Where a line holds the word "calendar", copy that line from the data below.

▸ **DATASET**:
-*-

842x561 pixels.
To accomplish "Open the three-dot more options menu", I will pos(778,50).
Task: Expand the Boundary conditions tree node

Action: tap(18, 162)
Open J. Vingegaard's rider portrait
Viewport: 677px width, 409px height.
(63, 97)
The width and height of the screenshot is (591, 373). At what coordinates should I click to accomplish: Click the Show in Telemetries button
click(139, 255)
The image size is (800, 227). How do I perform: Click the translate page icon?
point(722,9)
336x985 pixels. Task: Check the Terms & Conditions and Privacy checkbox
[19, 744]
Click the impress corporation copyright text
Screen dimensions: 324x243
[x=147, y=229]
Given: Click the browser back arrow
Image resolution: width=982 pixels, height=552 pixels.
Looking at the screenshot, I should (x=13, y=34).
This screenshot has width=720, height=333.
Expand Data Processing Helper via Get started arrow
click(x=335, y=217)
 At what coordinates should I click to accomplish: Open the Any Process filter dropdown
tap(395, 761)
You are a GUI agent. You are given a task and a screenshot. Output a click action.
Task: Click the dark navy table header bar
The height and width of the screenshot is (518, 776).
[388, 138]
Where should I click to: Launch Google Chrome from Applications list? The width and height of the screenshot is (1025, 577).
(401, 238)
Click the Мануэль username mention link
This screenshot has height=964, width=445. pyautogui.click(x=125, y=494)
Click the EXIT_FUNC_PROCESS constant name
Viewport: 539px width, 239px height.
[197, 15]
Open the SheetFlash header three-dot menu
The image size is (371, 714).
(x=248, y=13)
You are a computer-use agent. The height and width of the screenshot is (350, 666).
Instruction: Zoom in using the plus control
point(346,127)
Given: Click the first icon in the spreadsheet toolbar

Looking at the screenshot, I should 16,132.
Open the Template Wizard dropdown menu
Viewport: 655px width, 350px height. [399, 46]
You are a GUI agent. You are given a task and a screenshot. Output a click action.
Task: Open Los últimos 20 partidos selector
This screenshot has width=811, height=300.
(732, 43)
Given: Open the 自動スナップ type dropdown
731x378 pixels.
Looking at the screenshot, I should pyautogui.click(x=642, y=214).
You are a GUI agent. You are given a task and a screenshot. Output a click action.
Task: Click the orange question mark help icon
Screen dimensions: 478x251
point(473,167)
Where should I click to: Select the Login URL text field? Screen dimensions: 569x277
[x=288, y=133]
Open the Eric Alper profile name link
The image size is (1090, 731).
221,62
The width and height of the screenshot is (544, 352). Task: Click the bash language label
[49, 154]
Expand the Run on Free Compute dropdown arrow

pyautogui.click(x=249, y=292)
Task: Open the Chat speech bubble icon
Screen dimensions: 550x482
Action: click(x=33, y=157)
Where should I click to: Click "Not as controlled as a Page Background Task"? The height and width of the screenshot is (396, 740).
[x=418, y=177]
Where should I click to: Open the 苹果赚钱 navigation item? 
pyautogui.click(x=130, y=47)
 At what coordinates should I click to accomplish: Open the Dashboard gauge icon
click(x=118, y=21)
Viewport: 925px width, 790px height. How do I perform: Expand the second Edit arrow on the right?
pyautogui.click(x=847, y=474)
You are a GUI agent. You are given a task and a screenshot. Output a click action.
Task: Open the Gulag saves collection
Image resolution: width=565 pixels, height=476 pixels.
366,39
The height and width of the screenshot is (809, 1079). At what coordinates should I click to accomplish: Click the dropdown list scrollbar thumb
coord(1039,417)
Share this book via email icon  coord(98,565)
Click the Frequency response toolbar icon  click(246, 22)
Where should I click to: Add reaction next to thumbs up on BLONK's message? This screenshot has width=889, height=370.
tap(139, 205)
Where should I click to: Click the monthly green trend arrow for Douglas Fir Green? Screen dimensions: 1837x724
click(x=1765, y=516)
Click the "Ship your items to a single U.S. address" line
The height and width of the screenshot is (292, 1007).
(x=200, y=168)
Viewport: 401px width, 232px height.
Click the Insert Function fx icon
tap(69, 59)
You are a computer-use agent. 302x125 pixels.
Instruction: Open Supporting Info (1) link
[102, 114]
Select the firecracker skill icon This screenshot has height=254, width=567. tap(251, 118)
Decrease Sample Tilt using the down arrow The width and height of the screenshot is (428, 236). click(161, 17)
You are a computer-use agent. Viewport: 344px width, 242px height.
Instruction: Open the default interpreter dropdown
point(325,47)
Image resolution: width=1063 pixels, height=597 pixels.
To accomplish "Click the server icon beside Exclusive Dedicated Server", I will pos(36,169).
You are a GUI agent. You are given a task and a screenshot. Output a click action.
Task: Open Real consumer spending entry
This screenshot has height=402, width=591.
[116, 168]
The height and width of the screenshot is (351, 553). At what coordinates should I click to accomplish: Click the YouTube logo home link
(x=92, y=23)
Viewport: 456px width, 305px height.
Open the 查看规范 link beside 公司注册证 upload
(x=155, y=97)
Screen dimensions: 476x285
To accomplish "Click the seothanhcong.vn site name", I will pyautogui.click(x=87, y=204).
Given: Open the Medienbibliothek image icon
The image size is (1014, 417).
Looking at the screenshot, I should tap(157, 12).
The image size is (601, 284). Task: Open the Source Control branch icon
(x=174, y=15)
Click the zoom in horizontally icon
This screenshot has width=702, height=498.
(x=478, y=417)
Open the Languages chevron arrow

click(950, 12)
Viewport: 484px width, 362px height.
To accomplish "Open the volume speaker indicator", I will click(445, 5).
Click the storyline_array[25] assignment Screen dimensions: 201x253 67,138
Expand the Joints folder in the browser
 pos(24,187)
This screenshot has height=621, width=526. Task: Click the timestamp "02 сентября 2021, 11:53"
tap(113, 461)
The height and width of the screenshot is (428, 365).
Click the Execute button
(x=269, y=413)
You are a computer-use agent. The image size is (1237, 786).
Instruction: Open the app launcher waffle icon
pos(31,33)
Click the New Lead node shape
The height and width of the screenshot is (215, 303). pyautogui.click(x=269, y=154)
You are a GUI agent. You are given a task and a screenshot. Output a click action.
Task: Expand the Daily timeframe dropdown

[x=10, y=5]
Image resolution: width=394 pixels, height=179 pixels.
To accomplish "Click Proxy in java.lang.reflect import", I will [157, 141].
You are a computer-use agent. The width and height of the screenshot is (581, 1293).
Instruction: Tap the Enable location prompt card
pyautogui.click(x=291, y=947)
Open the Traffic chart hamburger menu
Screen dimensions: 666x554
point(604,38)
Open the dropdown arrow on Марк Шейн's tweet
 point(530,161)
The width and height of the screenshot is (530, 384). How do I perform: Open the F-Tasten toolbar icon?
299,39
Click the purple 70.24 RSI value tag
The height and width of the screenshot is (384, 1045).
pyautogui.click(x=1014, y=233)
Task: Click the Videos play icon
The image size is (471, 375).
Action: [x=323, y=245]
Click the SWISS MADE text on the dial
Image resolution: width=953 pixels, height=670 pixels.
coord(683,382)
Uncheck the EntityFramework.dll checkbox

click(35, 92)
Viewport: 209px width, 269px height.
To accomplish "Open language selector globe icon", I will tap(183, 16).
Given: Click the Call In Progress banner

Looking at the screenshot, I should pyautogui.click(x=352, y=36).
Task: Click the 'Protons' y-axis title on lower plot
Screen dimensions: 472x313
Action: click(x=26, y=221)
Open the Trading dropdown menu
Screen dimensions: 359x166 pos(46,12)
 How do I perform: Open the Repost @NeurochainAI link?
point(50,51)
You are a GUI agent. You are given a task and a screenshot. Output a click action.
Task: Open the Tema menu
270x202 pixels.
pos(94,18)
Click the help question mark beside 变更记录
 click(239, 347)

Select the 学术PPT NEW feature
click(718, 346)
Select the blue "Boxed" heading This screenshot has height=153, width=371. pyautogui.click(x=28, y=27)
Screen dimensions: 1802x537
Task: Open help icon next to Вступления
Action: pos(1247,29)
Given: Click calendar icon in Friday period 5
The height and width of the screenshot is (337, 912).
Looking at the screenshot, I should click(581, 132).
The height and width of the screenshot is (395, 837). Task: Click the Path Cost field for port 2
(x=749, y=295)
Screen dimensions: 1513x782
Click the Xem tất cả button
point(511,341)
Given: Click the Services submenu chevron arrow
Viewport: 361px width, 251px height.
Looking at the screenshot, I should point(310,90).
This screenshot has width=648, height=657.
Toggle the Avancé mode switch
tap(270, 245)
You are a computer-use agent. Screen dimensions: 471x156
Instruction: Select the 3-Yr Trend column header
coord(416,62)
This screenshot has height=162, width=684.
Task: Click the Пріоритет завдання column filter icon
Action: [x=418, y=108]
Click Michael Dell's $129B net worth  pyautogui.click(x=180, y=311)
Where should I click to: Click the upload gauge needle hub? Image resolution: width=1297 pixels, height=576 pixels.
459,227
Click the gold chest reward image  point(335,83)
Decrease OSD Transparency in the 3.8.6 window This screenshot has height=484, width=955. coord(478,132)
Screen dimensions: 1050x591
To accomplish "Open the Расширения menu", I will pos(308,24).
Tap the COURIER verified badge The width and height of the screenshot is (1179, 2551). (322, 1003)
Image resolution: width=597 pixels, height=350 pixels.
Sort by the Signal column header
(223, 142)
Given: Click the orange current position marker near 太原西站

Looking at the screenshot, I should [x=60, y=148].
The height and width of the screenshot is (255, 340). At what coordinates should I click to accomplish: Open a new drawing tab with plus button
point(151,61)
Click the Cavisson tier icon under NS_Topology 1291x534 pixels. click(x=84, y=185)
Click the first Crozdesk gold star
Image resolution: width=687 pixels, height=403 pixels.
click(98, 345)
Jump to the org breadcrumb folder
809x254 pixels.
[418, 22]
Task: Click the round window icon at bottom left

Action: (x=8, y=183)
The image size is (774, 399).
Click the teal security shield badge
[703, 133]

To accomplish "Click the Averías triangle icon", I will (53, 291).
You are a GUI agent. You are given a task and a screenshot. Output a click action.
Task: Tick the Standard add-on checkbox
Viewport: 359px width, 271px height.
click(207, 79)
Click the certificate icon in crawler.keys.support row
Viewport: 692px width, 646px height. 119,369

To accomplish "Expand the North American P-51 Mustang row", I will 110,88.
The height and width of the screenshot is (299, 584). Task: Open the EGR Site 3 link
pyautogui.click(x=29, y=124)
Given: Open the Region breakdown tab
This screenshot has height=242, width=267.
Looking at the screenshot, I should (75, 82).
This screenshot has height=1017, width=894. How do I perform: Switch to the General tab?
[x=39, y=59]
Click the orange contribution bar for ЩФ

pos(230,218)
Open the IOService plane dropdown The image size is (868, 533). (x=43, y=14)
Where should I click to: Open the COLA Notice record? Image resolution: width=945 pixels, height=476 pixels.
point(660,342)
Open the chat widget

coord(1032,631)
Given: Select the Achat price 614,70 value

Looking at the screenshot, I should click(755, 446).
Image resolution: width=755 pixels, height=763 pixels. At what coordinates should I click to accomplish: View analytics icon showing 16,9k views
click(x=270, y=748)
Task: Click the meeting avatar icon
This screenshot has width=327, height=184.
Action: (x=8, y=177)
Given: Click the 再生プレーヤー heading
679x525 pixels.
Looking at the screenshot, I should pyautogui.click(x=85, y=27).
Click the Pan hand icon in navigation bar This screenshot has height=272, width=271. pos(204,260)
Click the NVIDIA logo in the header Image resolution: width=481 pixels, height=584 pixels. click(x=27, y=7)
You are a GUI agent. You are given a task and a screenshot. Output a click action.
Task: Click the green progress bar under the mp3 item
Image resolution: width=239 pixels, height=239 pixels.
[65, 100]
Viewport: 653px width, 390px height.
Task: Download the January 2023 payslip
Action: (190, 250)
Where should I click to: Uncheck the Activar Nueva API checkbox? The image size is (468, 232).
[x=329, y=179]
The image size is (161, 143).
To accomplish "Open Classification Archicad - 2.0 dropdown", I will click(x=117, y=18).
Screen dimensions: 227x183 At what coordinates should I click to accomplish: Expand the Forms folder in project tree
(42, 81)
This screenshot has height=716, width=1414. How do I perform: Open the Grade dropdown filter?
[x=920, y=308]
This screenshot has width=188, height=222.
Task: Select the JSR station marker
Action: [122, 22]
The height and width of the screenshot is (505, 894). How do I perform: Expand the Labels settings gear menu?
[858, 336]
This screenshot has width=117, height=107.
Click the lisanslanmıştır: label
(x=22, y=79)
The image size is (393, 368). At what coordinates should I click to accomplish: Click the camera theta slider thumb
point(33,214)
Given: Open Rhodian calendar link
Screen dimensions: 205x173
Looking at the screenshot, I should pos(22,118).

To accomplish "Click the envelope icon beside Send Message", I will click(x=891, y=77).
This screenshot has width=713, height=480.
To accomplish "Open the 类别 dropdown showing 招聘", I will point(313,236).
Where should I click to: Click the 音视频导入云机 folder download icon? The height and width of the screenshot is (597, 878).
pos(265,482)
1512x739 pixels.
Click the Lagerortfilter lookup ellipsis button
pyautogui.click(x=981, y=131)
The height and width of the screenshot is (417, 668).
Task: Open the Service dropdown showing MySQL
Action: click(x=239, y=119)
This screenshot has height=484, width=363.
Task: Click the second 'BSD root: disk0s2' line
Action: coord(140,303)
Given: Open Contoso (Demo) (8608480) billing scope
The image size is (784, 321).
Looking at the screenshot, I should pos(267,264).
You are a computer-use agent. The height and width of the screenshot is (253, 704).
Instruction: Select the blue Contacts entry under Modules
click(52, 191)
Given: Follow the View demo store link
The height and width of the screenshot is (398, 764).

-*-

▸ **FINAL ANSWER**:
Given: Click calendar icon in Friday period 5
Given: Open Rhodian calendar link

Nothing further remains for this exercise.